On peut croire qu’en humour tout se joue à l’écriture, que c’est la qualité des mots qui fait la comédie alors que d’autres paramètres, déterminés très en amont vont aussi changer la qualité du stand-up
Une blague = une attitude
C’est une notion que j’avais tendance à expliquer aux comédiens un peu sur le tard, lors de leur deuxième année d’apprentissage…Mais très vite je me suis aperçu qu’il fallait aborder dès le début l’idée suivante : « Une blague = une attitude »
Cette pensée simple doit guider votre stand-up ! Elle doit vous accompagner à l’écriture, lors des répétitions et sur scène.
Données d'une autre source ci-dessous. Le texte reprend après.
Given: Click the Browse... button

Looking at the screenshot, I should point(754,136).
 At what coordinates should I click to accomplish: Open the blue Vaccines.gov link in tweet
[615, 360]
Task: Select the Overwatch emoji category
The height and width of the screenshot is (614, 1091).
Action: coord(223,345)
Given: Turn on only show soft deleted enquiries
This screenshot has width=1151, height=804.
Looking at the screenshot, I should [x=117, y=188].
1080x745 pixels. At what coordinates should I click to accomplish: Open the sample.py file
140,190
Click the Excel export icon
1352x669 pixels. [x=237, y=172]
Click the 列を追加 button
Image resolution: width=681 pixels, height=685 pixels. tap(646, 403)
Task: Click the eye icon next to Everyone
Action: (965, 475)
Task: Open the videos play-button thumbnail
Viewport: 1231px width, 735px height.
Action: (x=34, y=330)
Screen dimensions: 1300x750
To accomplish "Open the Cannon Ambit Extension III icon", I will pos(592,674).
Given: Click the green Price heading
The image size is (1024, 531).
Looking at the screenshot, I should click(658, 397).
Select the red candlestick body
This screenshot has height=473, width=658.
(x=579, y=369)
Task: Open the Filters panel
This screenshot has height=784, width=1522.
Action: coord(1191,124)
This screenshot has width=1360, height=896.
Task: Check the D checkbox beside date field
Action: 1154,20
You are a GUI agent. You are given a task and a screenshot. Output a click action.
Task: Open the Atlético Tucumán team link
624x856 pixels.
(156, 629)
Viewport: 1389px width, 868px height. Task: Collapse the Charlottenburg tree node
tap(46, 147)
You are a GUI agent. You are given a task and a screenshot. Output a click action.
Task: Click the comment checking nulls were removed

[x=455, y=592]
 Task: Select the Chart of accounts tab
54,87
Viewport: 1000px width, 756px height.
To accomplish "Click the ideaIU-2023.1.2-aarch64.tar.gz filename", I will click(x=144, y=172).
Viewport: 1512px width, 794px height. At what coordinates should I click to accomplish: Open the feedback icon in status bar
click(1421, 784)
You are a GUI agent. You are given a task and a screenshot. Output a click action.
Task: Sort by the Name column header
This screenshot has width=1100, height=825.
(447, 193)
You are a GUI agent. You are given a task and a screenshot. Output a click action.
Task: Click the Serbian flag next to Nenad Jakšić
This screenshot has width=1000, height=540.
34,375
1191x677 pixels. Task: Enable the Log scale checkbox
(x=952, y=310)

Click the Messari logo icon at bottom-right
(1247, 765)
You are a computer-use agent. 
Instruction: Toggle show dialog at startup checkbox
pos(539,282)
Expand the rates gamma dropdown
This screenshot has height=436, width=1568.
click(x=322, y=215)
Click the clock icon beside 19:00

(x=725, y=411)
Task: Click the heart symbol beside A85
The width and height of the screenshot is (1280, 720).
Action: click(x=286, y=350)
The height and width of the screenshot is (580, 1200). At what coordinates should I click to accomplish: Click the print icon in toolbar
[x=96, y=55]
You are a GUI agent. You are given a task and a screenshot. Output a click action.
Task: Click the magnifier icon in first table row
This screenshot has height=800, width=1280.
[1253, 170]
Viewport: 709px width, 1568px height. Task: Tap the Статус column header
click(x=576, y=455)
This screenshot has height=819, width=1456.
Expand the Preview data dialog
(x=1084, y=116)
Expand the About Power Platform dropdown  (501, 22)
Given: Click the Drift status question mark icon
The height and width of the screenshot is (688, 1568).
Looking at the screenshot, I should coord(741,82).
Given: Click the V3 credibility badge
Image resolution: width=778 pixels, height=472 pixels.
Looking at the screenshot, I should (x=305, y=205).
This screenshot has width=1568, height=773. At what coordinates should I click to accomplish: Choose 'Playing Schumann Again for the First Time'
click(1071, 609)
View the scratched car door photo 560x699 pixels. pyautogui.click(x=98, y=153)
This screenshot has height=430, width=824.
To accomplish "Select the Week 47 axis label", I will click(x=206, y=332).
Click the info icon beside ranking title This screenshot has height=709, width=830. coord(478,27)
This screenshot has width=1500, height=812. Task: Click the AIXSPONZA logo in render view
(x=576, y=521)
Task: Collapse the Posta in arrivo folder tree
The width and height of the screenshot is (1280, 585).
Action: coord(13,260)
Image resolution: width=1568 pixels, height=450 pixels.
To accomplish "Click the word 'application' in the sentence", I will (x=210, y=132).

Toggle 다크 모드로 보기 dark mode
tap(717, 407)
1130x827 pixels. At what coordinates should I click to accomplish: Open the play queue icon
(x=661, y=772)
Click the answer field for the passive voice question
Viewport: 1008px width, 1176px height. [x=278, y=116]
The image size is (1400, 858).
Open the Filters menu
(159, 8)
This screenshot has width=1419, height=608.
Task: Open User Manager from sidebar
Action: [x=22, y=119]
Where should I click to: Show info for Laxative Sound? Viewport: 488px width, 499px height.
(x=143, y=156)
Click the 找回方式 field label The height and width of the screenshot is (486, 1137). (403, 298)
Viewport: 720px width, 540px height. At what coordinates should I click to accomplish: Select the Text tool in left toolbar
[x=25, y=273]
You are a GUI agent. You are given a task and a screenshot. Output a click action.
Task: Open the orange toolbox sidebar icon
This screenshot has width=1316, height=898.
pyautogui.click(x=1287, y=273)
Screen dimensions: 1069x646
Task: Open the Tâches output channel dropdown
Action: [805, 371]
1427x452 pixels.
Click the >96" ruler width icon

A l’écriture : associer une attitude à une blague c’est l’assurance d’avoir un angle clair et une logique respectée surtout si des personnages interviennent. En effet dès lors que vous parlez à quelqu’un d’autre, chacun doit avoir une attitude claire et compréhensible dès le début.
Les répétitions : en répétition, si vous impactez l’attitude choisit à votre façon de répéter alors vous allez fixer la façon la plus juste de jouer, celle qui correspond le mieux à la blague.
Sur scène : Vous raccrocher aux attitudes quand vous vous produisez face à un public c’est une façon d’être sûr d’être dans le jeu, dans la communication, dans le message non-verbal. On sait que la majorité du message que l’on souhaite faire passer ne dépend pas des mots mais de la façon dont on les prononce, l’attitude est là pour rendre cet aspect là cohérent et impactant.
Une question de logique
Définir une attitude face à une blague est autant une question de logique qu’une notion qui peut et doit évoluer.
Pour comprendre quelle attitude adopter, il faut analyser sa blague et comprendre de quoi elle parle. Ca semble évident quand on le dit mais qui prend vraiment le temps de soupeser la situation illustrée par ses vannes et d’en déduire le sens réel? Pour cotoyer énormément de comédiens, je peux vous assurer que peu sont ceux qui y consacre un réel effort.
Vous devez comprendre la dynamique de la blague et ce qu’elle implique pour pouvoir y coller une attitude. Certaines blagues sont animées par la joie, d’autres la peur, le doute, le stress etc…
Exemple : Si je raconte que mon fils a dessiné au feutre indélébile sur ma télé 4K alors il semble logique que la colère soit l’attitude première pour aborder le sujet. Je peux aussi être plus précis en disant que c’est une « rage contenue » car au final ce n’est qu’une bétise…couteuse, mais une bétise.
Déjouer l’attitude première
On peut aussi jouer sur un effet de contraste. De la même façon que vos blagues offrent des révélations, l’attitude peut aussi offrir un niveau de lecture que l’on attend pas.
Exemple : Toujours pour l’histoire de mon fils qui a dessiné au feutre indélébile sur ma télé 4K : si mon attitude est joyeuse en racontant cette histoire alors je vais créer une attente car il y a quelque chose de curieux dans ma façon d’aborder le sujet. C’est un effet que je peux prévoir et aménager
Attention : si l’attitude est trop dissonante par rapport à la blague ou au sujet vous risquez de perdre la « congruence » c’est à dire cette cohésion entre ce que vous dites et ce que vous renvoyez.
Une blague = 2 attitudes
Souvent vous constaterez que ce n’est pas une attitude qui constitue une blague mais deux. Le changement d’attitude correspond à un changement d’état et souvent la bascule se fait entre l’angle et la punchline. Pourquoi? Parce que dans une blague classique constituée de prémisse+angle+punchline, la punchline offre une relecture de la prémisse, une réinterprétation des éléments précédents. C’est donc le moment idéal pour apposer aussi une autre attitude qui permet de mieux comprendre ce point de bascule.
Exemple : PREMISSE Mon fils a dessiné au feutre indélébile sur ma télé 4K (attitude : rage contenue)
ANGLE je lui ai dit : « Regarde ce que tu as fait ! »(attitude : rage contenue)
PUNCHLINE « Un seul p à salope ! » (attitude moralisateur gentil)
Une fois que j’ai fixé ça, je peux plus facilement me l’approprier et rendre justice à la blague. De la même façon je peux envisager des variations, peut-être que je ne dois pas être moralisateur mais fier. Ce changement d’attitude peut avoir un impact direct sur le choix des mots. Si je suis fier alors peut-être que je dois dire « Bravo » à la punchline et même changer légèrement l’idée de base : « Bravo tu as mis un seul p à salope ! «
Définir une attitude c’est optimiser une blague en l’obligeant à respecter sa propre logique. Gardez en tête 1 blague=1 attitude et vous verrez vos sketchs s’améliorer grandement.